INFORMATION SUPPLIED:

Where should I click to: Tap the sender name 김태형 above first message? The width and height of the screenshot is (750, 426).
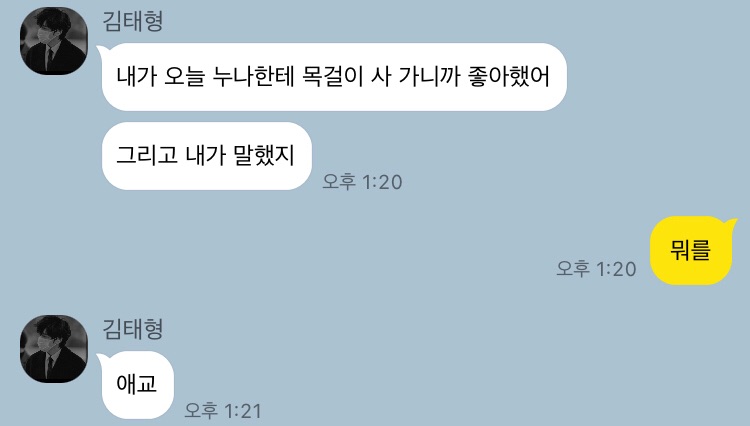click(x=133, y=21)
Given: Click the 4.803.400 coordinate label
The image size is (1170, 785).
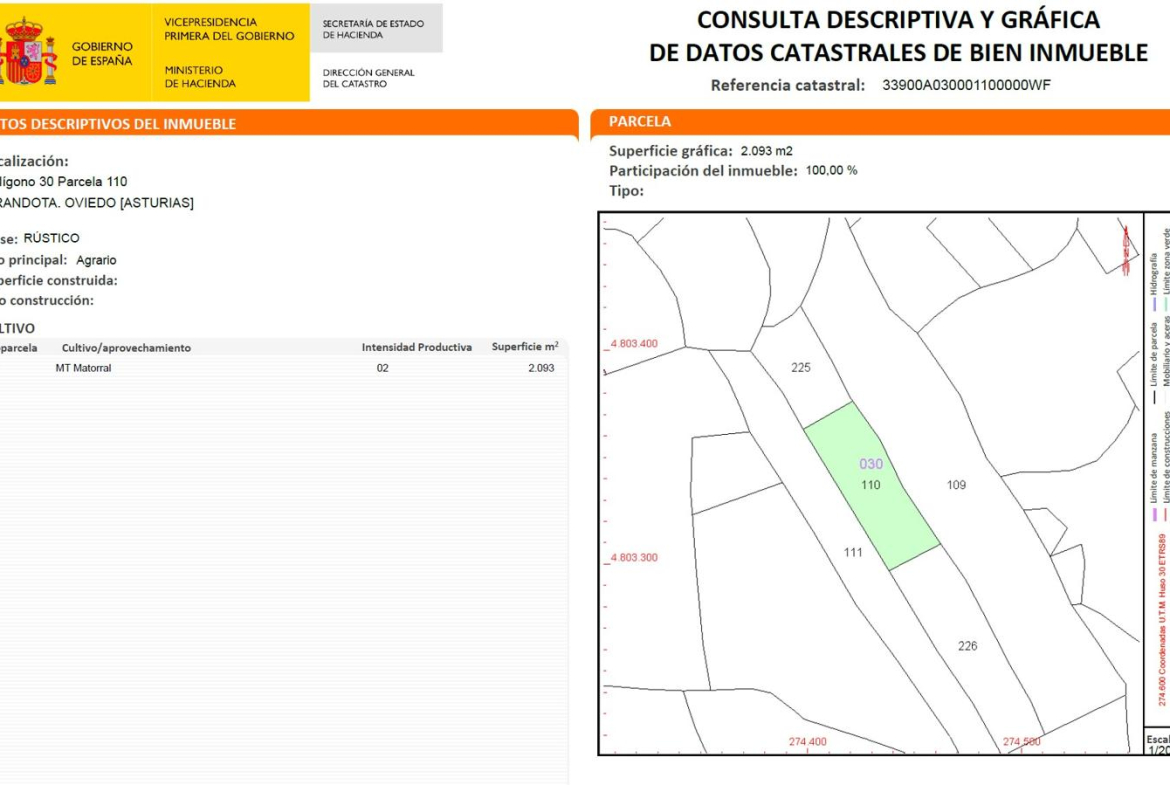Looking at the screenshot, I should 634,344.
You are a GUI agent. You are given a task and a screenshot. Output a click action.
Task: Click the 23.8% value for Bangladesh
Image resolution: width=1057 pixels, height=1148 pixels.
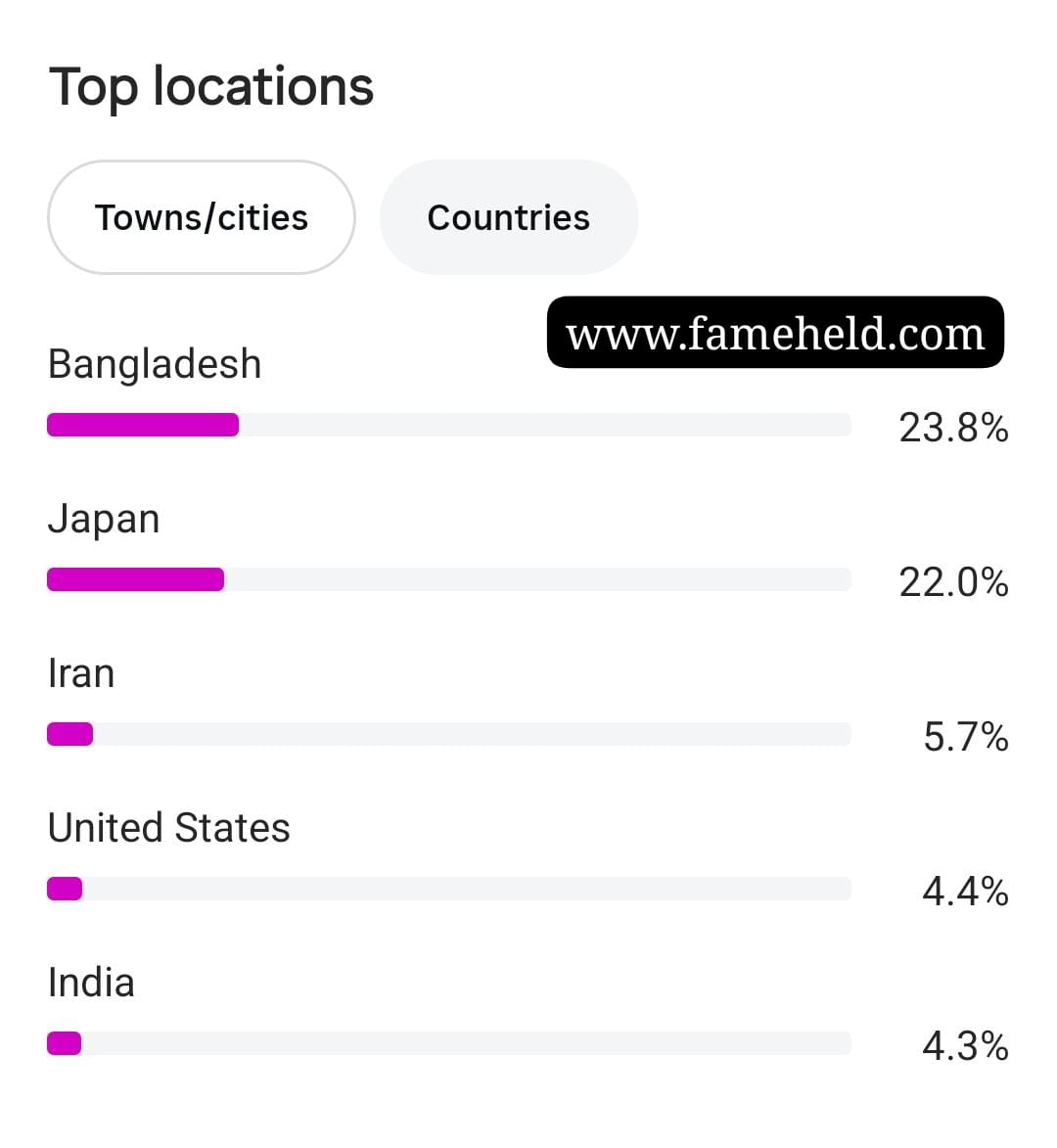(954, 428)
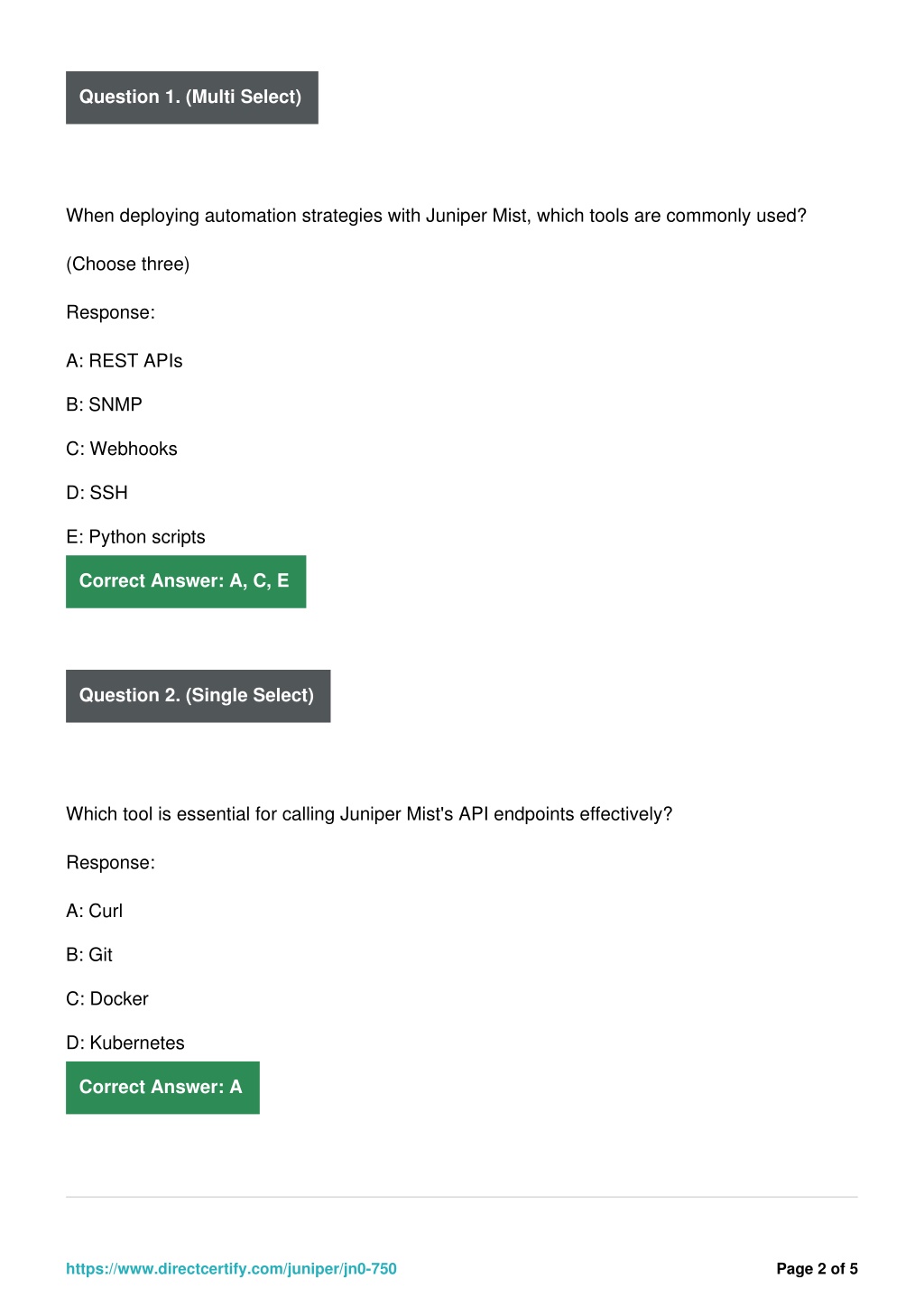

EXERCISE OBJECTIVE: The records shown above are to be repeated exactly, with the pictures left out.

EXERCISE RESULT:
Where should I click to: Tap the sender name 김태형 above first message? The width and height of the screenshot is (750, 426).
click(x=133, y=21)
Given: Click the 4.803.400 coordinate label
The image size is (1170, 785).
Looking at the screenshot, I should 634,344.
You are a GUI agent. You are given a task and a screenshot. Output a click action.
Task: Click the 23.8% value for Bangladesh
Image resolution: width=1057 pixels, height=1148 pixels.
(954, 428)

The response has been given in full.